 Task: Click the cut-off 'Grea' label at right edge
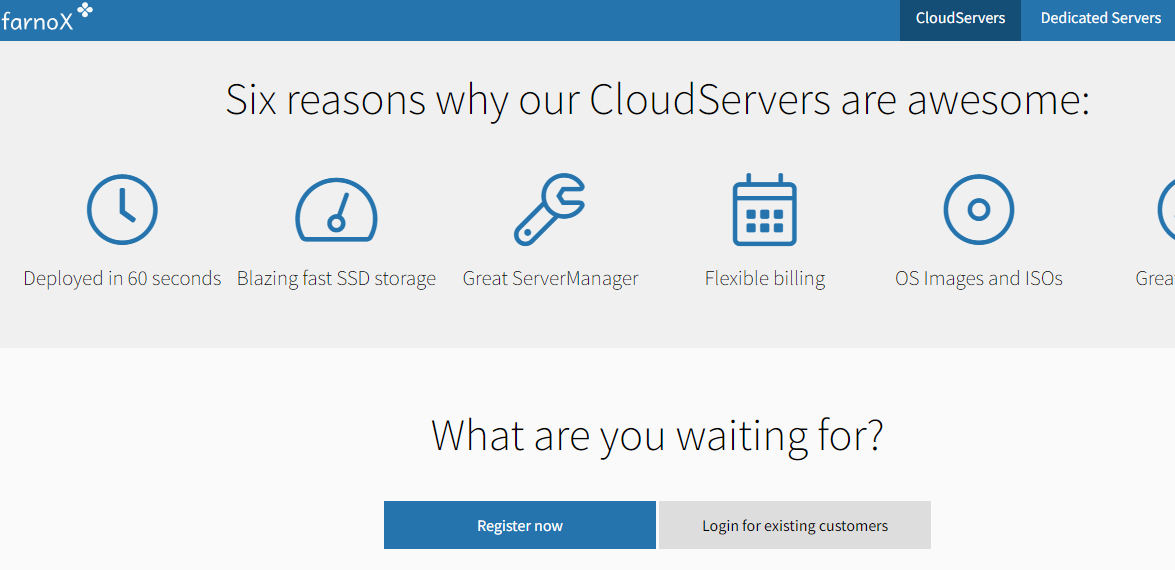(1155, 279)
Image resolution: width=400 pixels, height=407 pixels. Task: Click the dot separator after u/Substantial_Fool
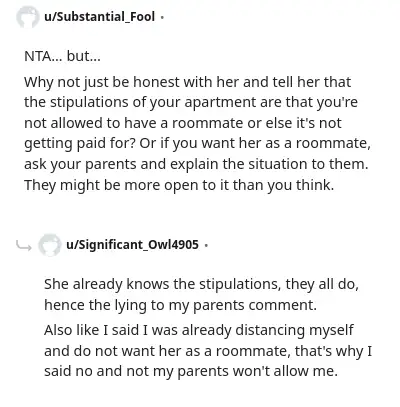click(x=162, y=17)
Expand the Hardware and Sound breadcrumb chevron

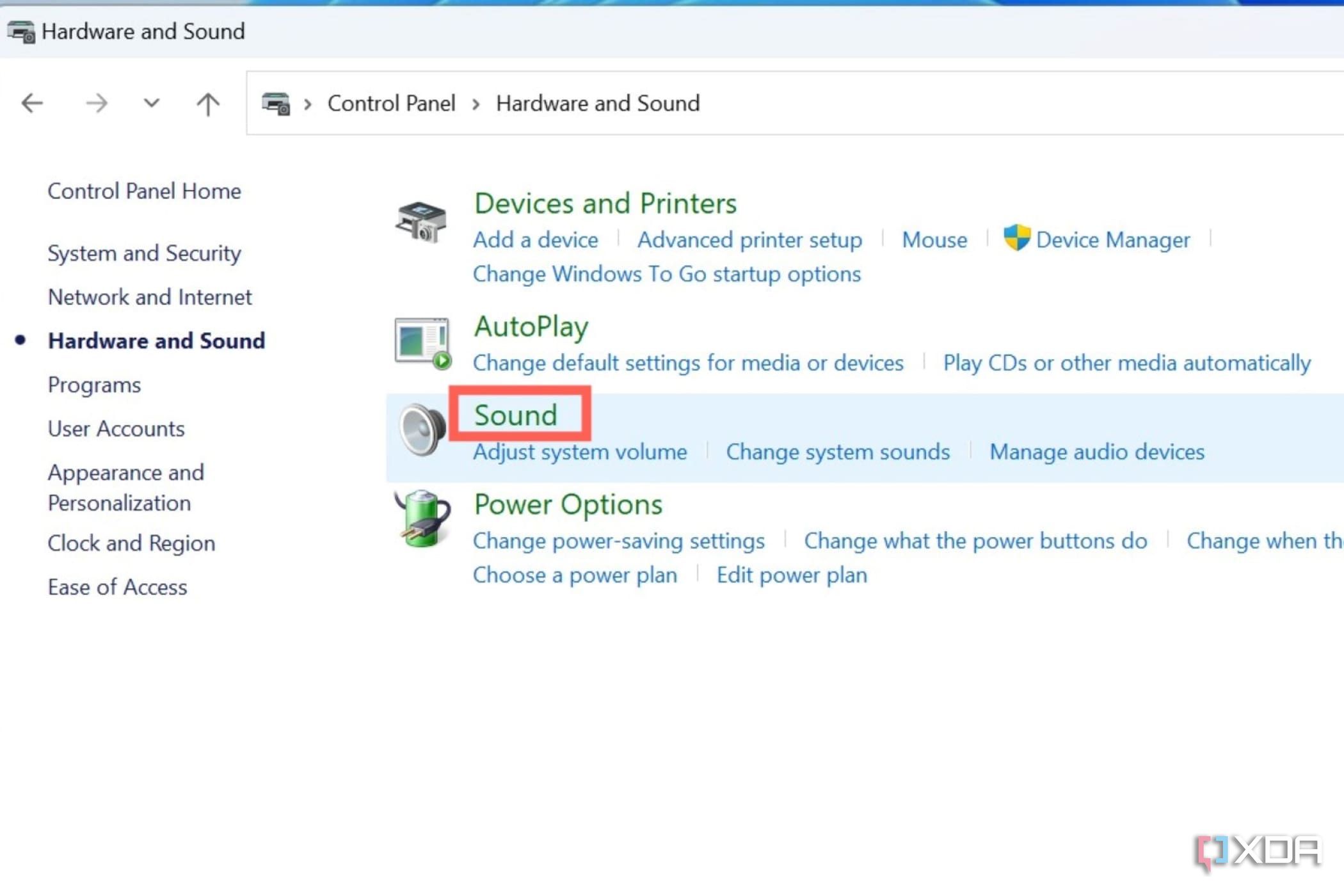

* Stated problem: Update the entries above by changing "dot separator" to "bullet separator" and leaving everything else as it is. Omit the pictures from your answer.

* Task result:
 Task: Click the cut-off 'Grea' label at right edge
(1155, 279)
Image resolution: width=400 pixels, height=407 pixels. Task: Click the bullet separator after u/Substantial_Fool
click(x=162, y=17)
Expand the Hardware and Sound breadcrumb chevron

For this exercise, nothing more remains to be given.